The idea came up while developing a code which took a template text, which contained markers in form @variable. These markers was then replaced with actual content, using the String.Replace method. I have realized that performance had been dropping as the project was developed and I was looking for ways to optimize the code. One thing which has caught my eye was a sequence of Replace method invocations.

Using the Code

A full method signature is

C#
string ReplaceMany(this string str, string[] oldValues, string[] newValues, 
    int resultStringLength = 0)

It is an extenstion method of a String class, which takes two obligatory parameters and one optional.

  • oldValues - an array of strings which should be searched for in the processed string,
  • newValues - an array of replacement strings,
  • resultStringLength - a tip for the method saying how big the result string will probably be. This parameter should be overestimated. The idea is to prevent a buffer reallocation and therefore improve performace by removing an unnecessary copying. If the result string length is not easily predictible, then this parameter should be omitted.

Remarks

If one symbol is a substring of another then the operation becomes ambigous. In such cases, symbols are replaced in the same order as they appear in the array.
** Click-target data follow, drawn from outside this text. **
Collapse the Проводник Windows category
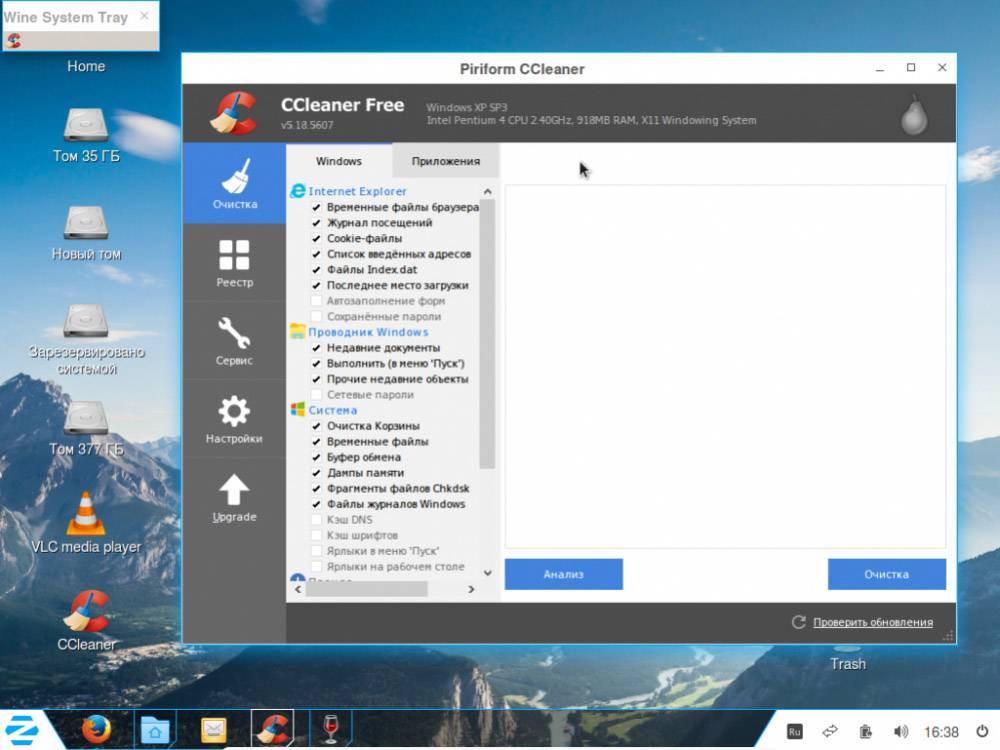Screen dimensions: 1000x750 pos(367,332)
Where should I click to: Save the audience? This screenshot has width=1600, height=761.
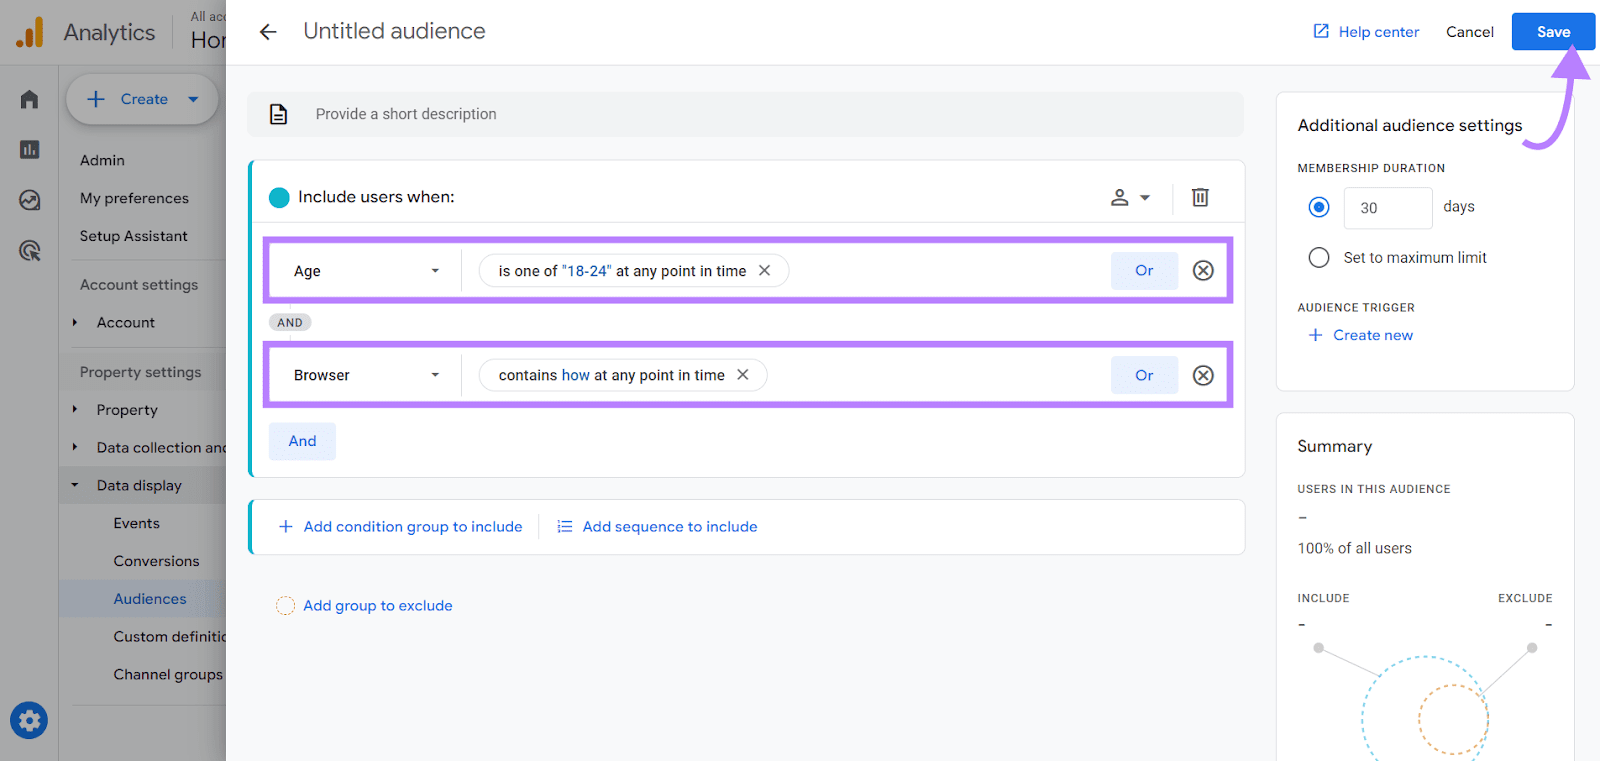point(1552,32)
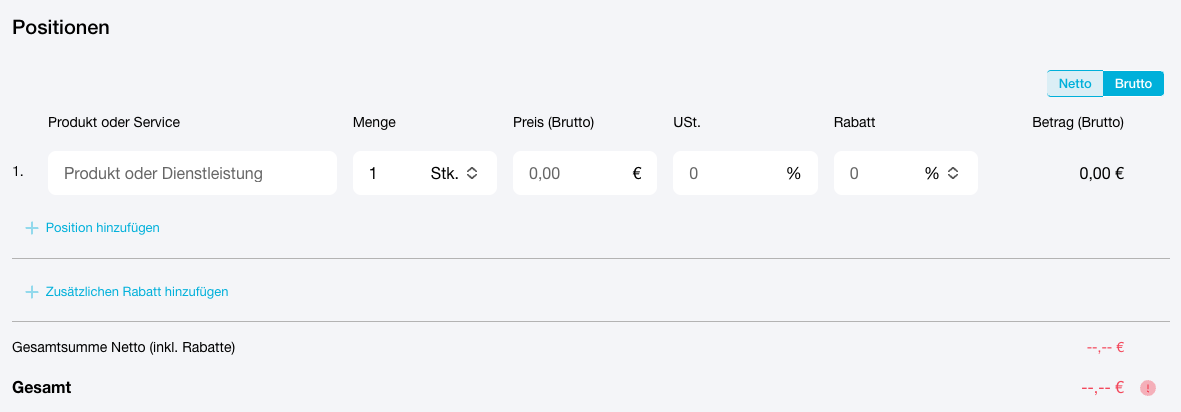This screenshot has width=1181, height=412.
Task: Click the red Gesamt total amount
Action: click(1103, 388)
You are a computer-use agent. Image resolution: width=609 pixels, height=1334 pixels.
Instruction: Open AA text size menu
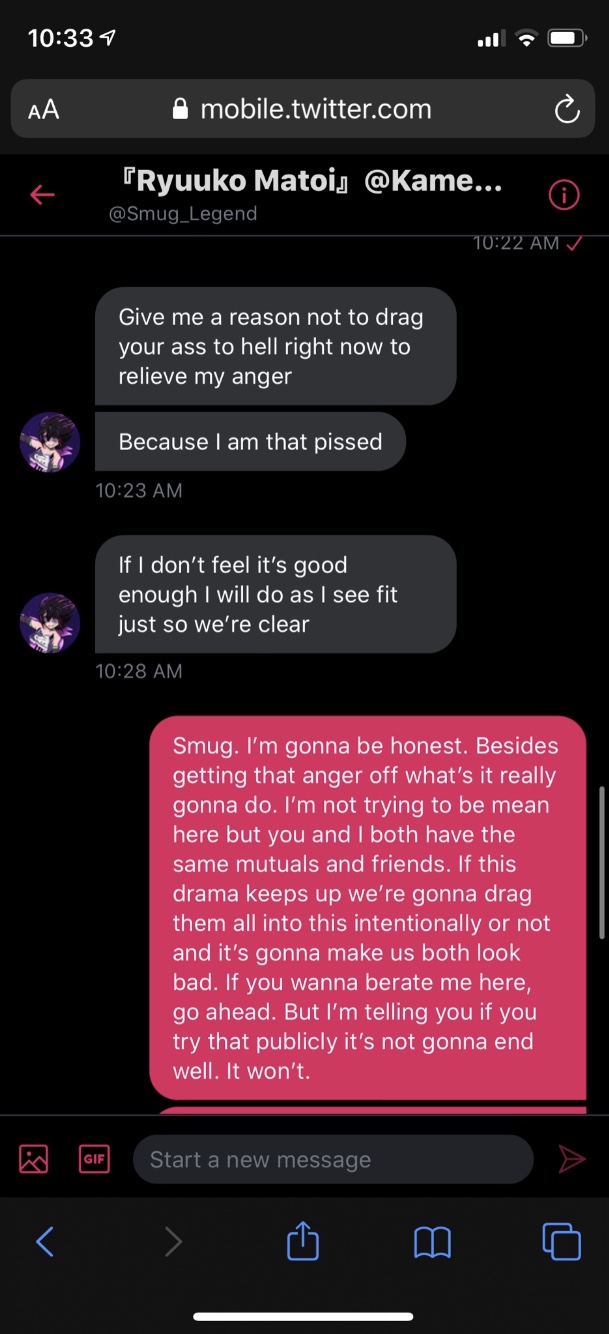pyautogui.click(x=43, y=110)
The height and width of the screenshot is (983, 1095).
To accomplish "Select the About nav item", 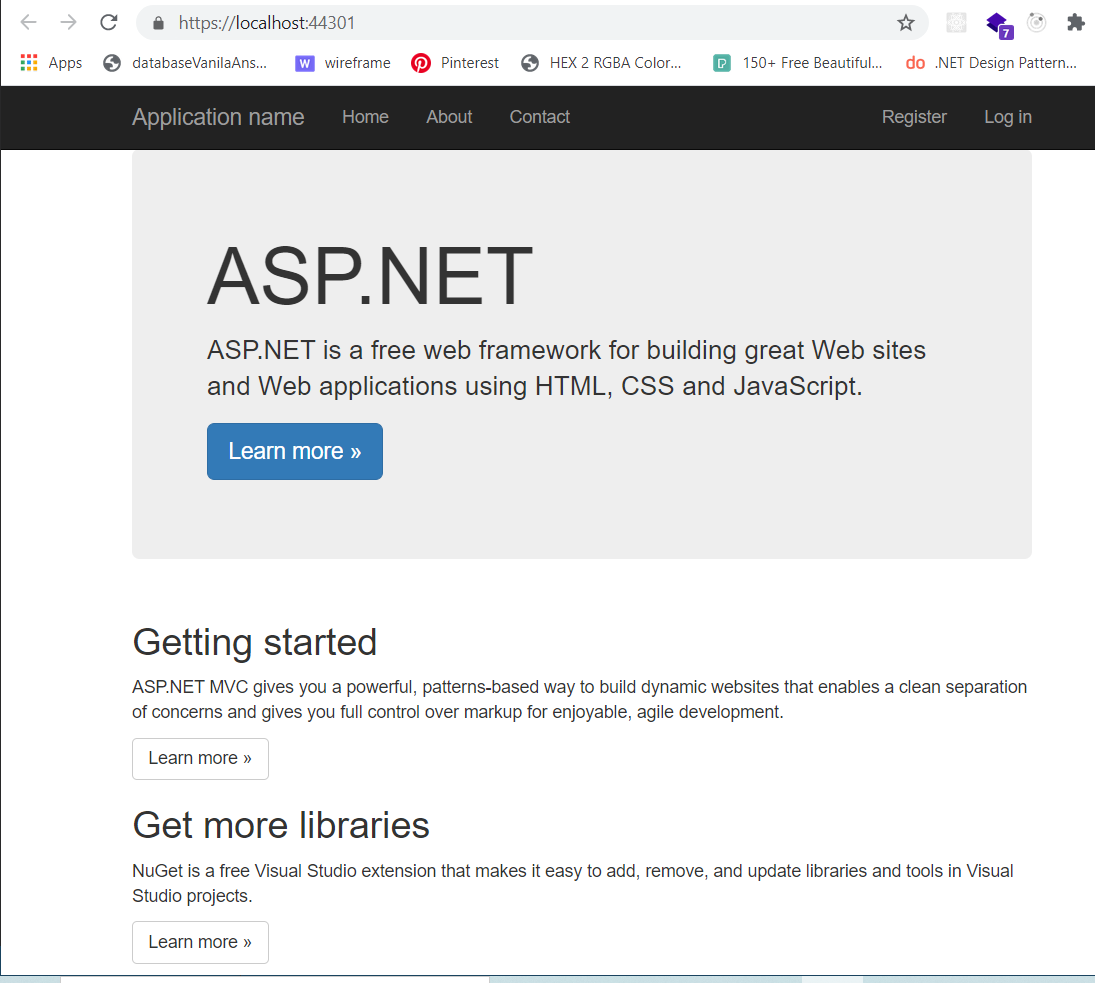I will pos(449,117).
For example:

C#
// 'a' is replaced with 'x', then 'ab' with 'y' and then 'aab' with 'z'.
"aabab".Replace("a", "x").Replace("ab", "y").Replace("aab", "z"); // = "xxbxb"
"aabab".ReplaceMany(new string[] { "a", "ab", "aab" }, new string[] { "x", "y", "z" }); // = "xxbxb"
// inverted order
"aabab".Replace("aab", "z").Replace("ab", "y").Replace("a", "x"); // = "zy"
"aabab".ReplaceMany(new string[] { "aab", "ab", "a" }, new string[] { "z", "y", "x" }); // = "zy"

Another kind of ambigouity occurs, when a replacent is equal to a latter "old value", like here:

C#
"abc".Replace("b", "c").Replace("c", "!"); // returns "b!!"

The .NET Replace method returns "b!!", which is incorrect in the sense of replacing multiple strings at one time, because "b" is replaced with "!" instead of "c". The ReplaceMany method's behaviour is different and the return value is "ac!".

C#
"abc".ReplaceMany(new string[] { "b", "c" }, new string[] { "c", "!" }); // returns "ac!"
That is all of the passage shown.